Induction question - sums

Question

I just proved $\sum_{i=1}^n i^3 = [\frac{n(n+1)}{2}]^2$ using mathematical induction. I have to prove it for $i^4$ now. So would that be

$\sum_{i=1}^n i^4 = [\frac{n(n+1)}{2}]^3$ ?

Answer 1

Let's take a look at the "previous" formulas: $$ \sum_{i=1}^{n}i=\frac{n(n+1)}{2}\qquad\sum_{i=1}^{n}i^2=\frac{n(n+1)(2n+1)}{6}\qquad\sum_{i=1}^{n}i^3=\frac{n^2(n+1)^2}{4} $$ In each case, we find that if you think of these as a function of $n$, they are polynonomials; further, the degree of that polynomial always exceeds the power of $i$ by $1$. (So the sum of $i=i^1$ gives degree $2$; etc.)

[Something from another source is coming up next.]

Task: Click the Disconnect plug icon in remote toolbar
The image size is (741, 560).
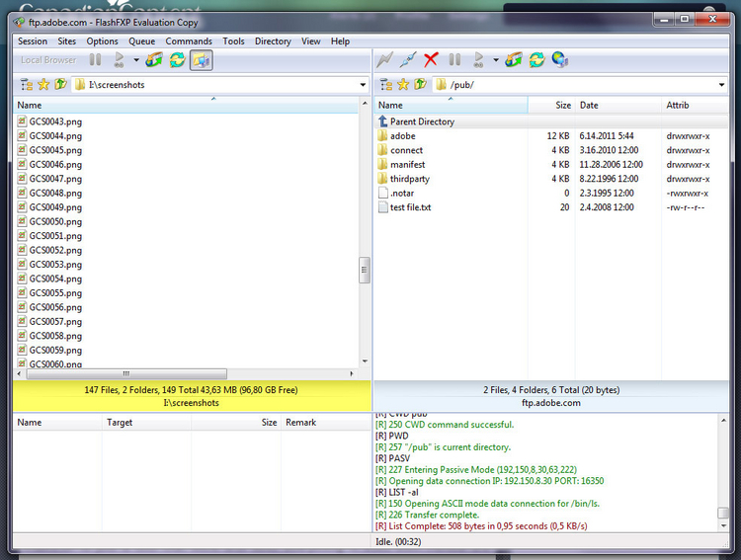Action: 407,60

Generalizing, it is reasonable to suspect that when we sum fourth powers, we should get a degree $5$ polynomial in $n$ as a result. Let's assume that's the case, and work backwards.

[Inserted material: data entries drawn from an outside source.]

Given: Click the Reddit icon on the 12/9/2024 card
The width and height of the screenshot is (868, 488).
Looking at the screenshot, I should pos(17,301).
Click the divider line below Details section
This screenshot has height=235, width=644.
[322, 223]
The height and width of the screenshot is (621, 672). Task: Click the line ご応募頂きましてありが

Say that $$ f(n):=\sum_{i=1}^{n}i^4=a_5n^5+a_4n^4+a_3n^3+a_2n^2+a_1n+a_0. $$ Plugging in $n=0$, we should get $0$ (the empty sum); so, we see that $a_0=0$.

Now, we know that for any $n\geq 1$, $$ f(n+1)=f(n)+(n+1)^4,\qquad\text{or}\qquad f(n+1)-f(n)=(n+1)^4. $$ We compute $$ f(n+1)-f(n)=a_5[(n+1)^5-n^5]+a_4[(n+1)^4-n^4]+\cdots+a_1[(n+1)-n]. $$ You can expand out the powers on the right side, then remember that this must be equal (as a polynomial) to $(n+1)^4=n^4+4n^3+6n^2+4n+1$. This will allow you to explicitly solve for the coefficients.

Answer 2

Define falling factorial powers by: $$ u^{\underline{m}} = u (u - 1) \ldots (u - m + 1) $$ It is easy to prove by induction that: $$ \sum_{1 \le k \le n} k^{\underline{m}} = \frac{n^{\underline{m + 1}}}{m + 1} $$ Now you can write $u^m$ as a combination of $u^{\underline{r}}$ for $0 \le r \le m$, and thus cobble up a formula for the sum you are looking for.

There is in fact a general formula for sums of powers involving Bernoulli numbers.